• _WORK REQUIRED_:
Copy out the gravity post, everything from "Okay, so maybe" down to "not to sin?", swapping "light switch" for "doorbell".

• _SUPPLIED PASSAGE_:

Monday, November 1, 2010

The Law of Gravity

...The Mormon church seems obsessed with gravity.
The recent talk by Elder Packer that has gained so much attention by way of its blatant homophobia included one of these weird references.  In fact, I wasn't even phased, to be honest, by the anti-gay sentiments; it's what I expect.  But when he talked about "a law against nature would be possible to enforce," I immediately thought, "That is the worst metaphor I've heard in a while."
What is there to enforce in a law that permits something?  And if people want to marry people of the same gender, how is that in any way impossible?  The nullification of gravity is impossible (so far as we know), but it seems like the comparison doesn't hold at all when it is held up next to a law allowing people to do something that is completely defined by words and contracts and other arbitrary things.

So, I was reading in Mormon Doctrine the other day (I still read my daily scriptures in case anyone finds out I am a closet atheist, because then they have nothing to berate me with).  Elder McConkie states in the section on "Law" that,

Once a law has been ordained, it thereafter operates automatically; that is, whenever there is compliance with its terms and conditions, the promised results accrue.  The law of gravitation is an obvious example.  Similarly, compliance with the law of faith always brings the gifts of the spirit.

Now, as much as I love this passage solely for the selection of the word "accrue," I couldn't help but notice that the monstrous bad-gravity-metaphor has once again reared its ugly head.  Are you telling me that when I comply with the conditions of gravity, the promised results accrue?  I didn't even know I had a choice!
Okay, so maybe he was going for something like "if you walk off a cliff, the promised results accrue. *SPLAT*"  But it sure doesn't allude to this effect very directly.  I would think something like, I don't know, a vending machine or maybe a light switch or something that has an obvious options->choice->results relationship might better convey his meaning.  Gravity is pretty much G*m1*m2/r^2, no matter what you decide.

Anyway, I decided to go to lds.org and investigate: are there more of these references to gravity used to attempt to convince us not to sin?

Here is one that wants to convince you that faith is like believing in gravity through experience as a little child.  You can't see it, but it's there!  Just like the spirit!  (Why do people keep using this same silly argument?)

And here we read that, "The law of gravity is an absolute truth. It never varies. Greater laws can overcome lesser ones, but that does not change their undeniable truth."  So gravity is a good example of a law that can't be violated, except of course whenever some "greater" law overcomes it.  Apparently this "absolute" law is subject to every whim and caprice of god, so what is the point of mentioning it as an example in the first place?

• _SUPPLIED MATERIAL_:
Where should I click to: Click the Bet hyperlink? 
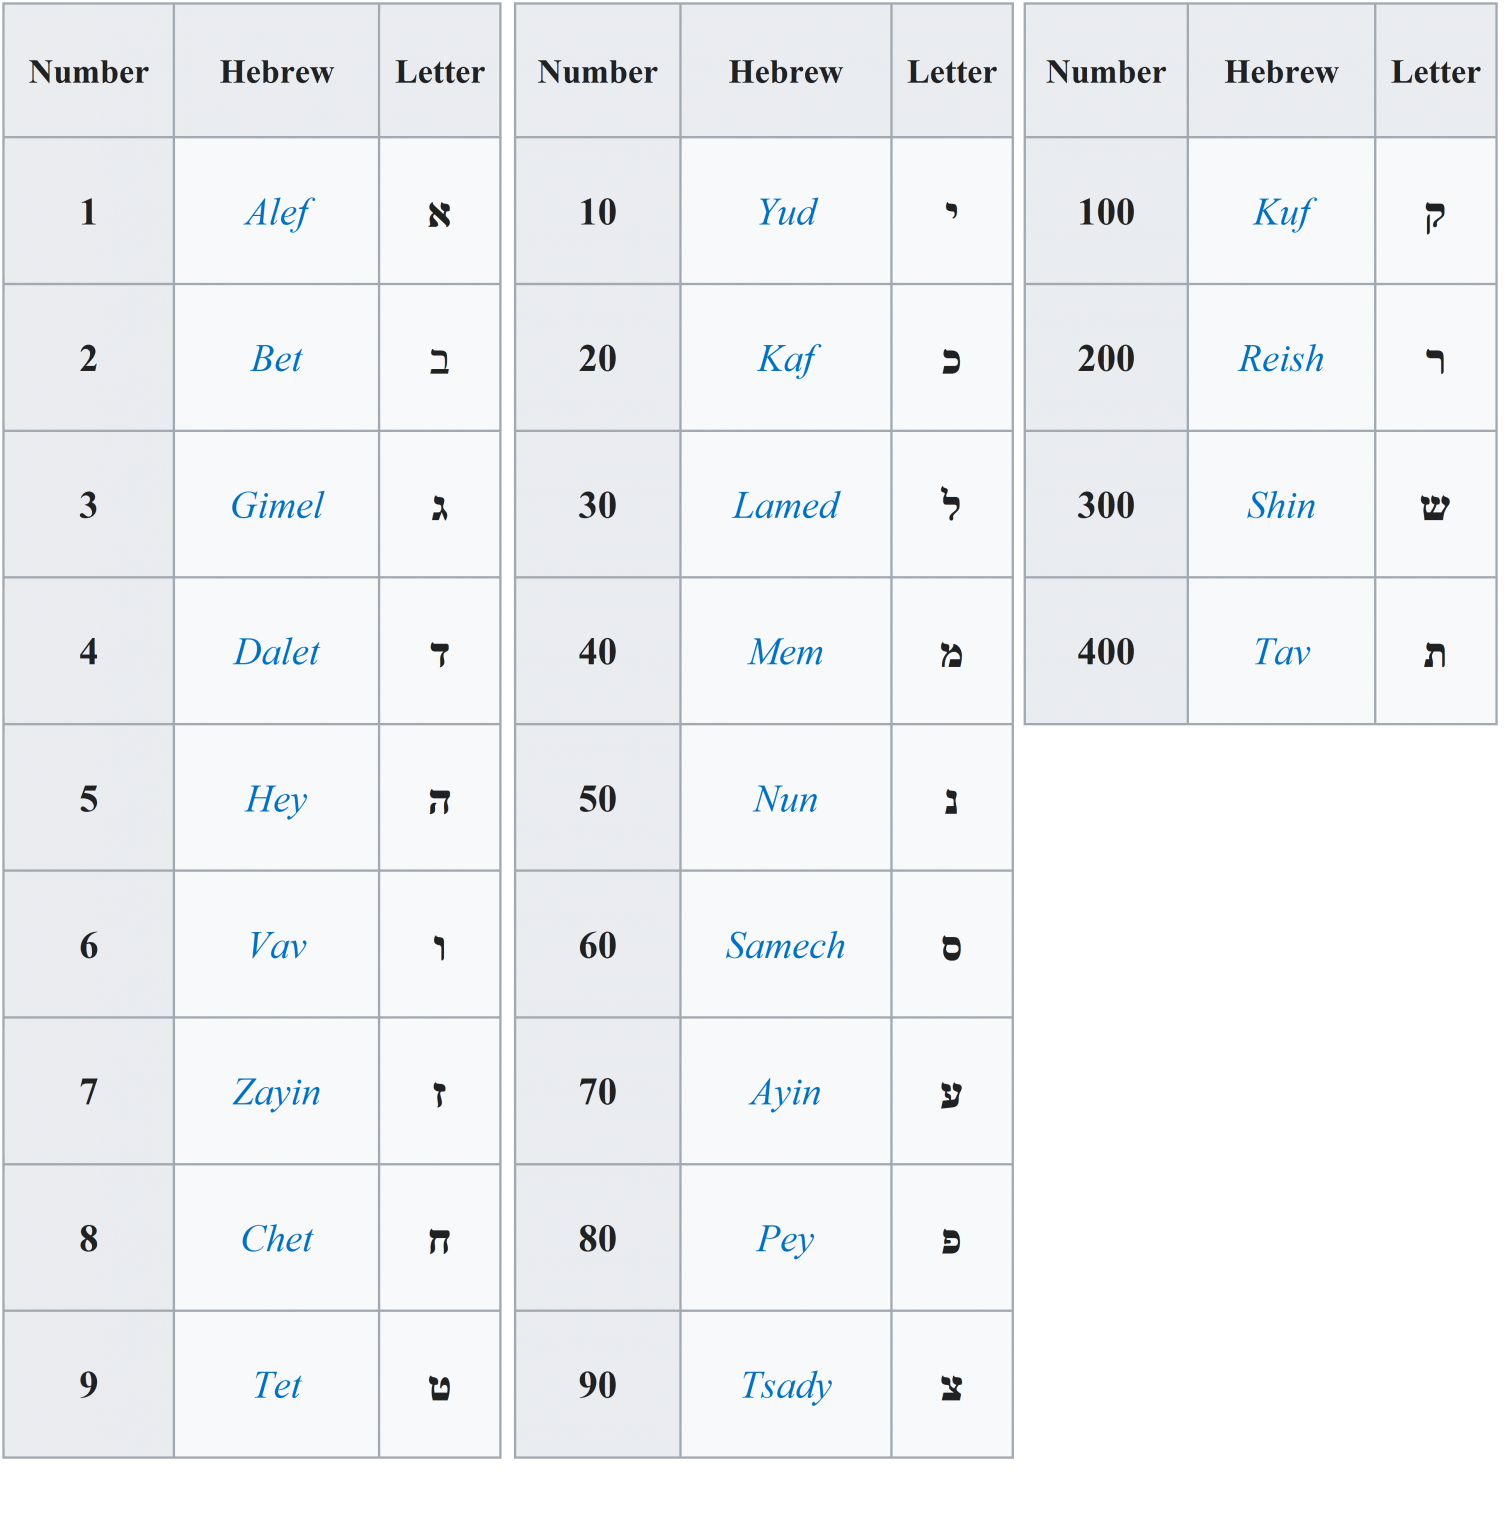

• _REPLY_:
Okay, so maybe he was going for something like "if you walk off a cliff, the promised results accrue. *SPLAT*"  But it sure doesn't allude to this effect very directly.  I would think something like, I don't know, a vending machine or maybe a doorbell or something that has an obvious options->choice->results relationship might better convey his meaning.  Gravity is pretty much G*m1*m2/r^2, no matter what you decide.

Anyway, I decided to go to lds.org and investigate: are there more of these references to gravity used to attempt to convince us not to sin?